**Instruction**
Please copy the material below line for line, with no changes.

Entries from a dataset:
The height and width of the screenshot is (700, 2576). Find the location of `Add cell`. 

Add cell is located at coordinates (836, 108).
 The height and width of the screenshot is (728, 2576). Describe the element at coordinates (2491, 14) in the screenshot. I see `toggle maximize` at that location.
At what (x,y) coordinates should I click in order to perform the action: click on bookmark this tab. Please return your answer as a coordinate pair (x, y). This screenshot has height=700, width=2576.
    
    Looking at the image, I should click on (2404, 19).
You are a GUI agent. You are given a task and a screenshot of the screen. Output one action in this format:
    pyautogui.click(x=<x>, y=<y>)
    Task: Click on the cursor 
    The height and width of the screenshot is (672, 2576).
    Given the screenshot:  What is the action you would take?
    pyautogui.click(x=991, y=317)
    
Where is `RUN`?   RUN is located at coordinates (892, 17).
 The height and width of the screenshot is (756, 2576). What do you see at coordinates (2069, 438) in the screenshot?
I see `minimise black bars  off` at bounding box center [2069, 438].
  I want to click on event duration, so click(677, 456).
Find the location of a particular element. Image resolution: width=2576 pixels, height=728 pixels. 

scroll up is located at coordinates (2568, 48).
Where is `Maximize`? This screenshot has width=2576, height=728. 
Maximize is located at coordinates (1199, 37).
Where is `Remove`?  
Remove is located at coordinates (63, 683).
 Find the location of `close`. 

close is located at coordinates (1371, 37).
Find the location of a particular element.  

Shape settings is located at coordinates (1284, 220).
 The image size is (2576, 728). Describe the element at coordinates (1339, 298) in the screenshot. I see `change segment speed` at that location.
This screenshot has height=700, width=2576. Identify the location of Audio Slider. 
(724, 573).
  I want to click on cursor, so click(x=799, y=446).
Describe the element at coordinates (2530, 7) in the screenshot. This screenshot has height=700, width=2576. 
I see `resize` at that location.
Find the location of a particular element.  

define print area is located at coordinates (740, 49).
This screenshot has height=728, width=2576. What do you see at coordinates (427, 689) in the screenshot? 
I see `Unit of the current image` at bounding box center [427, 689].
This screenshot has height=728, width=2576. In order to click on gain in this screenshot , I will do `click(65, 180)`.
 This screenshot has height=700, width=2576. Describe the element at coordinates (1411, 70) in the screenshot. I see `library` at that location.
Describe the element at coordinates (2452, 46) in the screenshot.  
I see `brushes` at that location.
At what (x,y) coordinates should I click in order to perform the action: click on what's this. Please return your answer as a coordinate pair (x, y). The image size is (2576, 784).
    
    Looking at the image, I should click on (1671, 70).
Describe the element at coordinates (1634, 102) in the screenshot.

**Task output**
The height and width of the screenshot is (700, 2576). Find the location of `Add cell`. 

Add cell is located at coordinates (836, 108).
 The height and width of the screenshot is (728, 2576). Describe the element at coordinates (2491, 14) in the screenshot. I see `toggle maximize` at that location.
At what (x,y) coordinates should I click in order to perform the action: click on bookmark this tab. Please return your answer as a coordinate pair (x, y). This screenshot has height=700, width=2576.
    
    Looking at the image, I should click on (2404, 19).
You are a GUI agent. You are given a task and a screenshot of the screen. Output one action in this format:
    pyautogui.click(x=<x>, y=<y>)
    Task: Click on the cursor 
    The height and width of the screenshot is (672, 2576).
    Given the screenshot:  What is the action you would take?
    pyautogui.click(x=991, y=317)
    
Where is `RUN`?   RUN is located at coordinates (892, 17).
 The height and width of the screenshot is (756, 2576). What do you see at coordinates (2069, 438) in the screenshot?
I see `minimise black bars  off` at bounding box center [2069, 438].
  I want to click on event duration, so click(677, 456).
Find the location of a particular element. Image resolution: width=2576 pixels, height=728 pixels. 

scroll up is located at coordinates (2568, 48).
Where is `Maximize`? This screenshot has width=2576, height=728. 
Maximize is located at coordinates (1199, 37).
Where is `Remove`?  
Remove is located at coordinates (63, 683).
 Find the location of `close`. 

close is located at coordinates (1371, 37).
Find the location of a particular element.  

Shape settings is located at coordinates (1284, 220).
 The image size is (2576, 728). Describe the element at coordinates (1339, 298) in the screenshot. I see `change segment speed` at that location.
This screenshot has height=700, width=2576. Identify the location of Audio Slider. 
(724, 573).
  I want to click on cursor, so click(x=799, y=446).
Describe the element at coordinates (2530, 7) in the screenshot. This screenshot has height=700, width=2576. 
I see `resize` at that location.
Find the location of a particular element.  

define print area is located at coordinates (740, 49).
This screenshot has height=728, width=2576. What do you see at coordinates (427, 689) in the screenshot? 
I see `Unit of the current image` at bounding box center [427, 689].
This screenshot has height=728, width=2576. In order to click on gain in this screenshot , I will do `click(65, 180)`.
 This screenshot has height=700, width=2576. Describe the element at coordinates (1411, 70) in the screenshot. I see `library` at that location.
Describe the element at coordinates (2452, 46) in the screenshot.  
I see `brushes` at that location.
At what (x,y) coordinates should I click in order to perform the action: click on what's this. Please return your answer as a coordinate pair (x, y). The image size is (2576, 784).
    
    Looking at the image, I should click on (1671, 70).
Describe the element at coordinates (1634, 102) in the screenshot.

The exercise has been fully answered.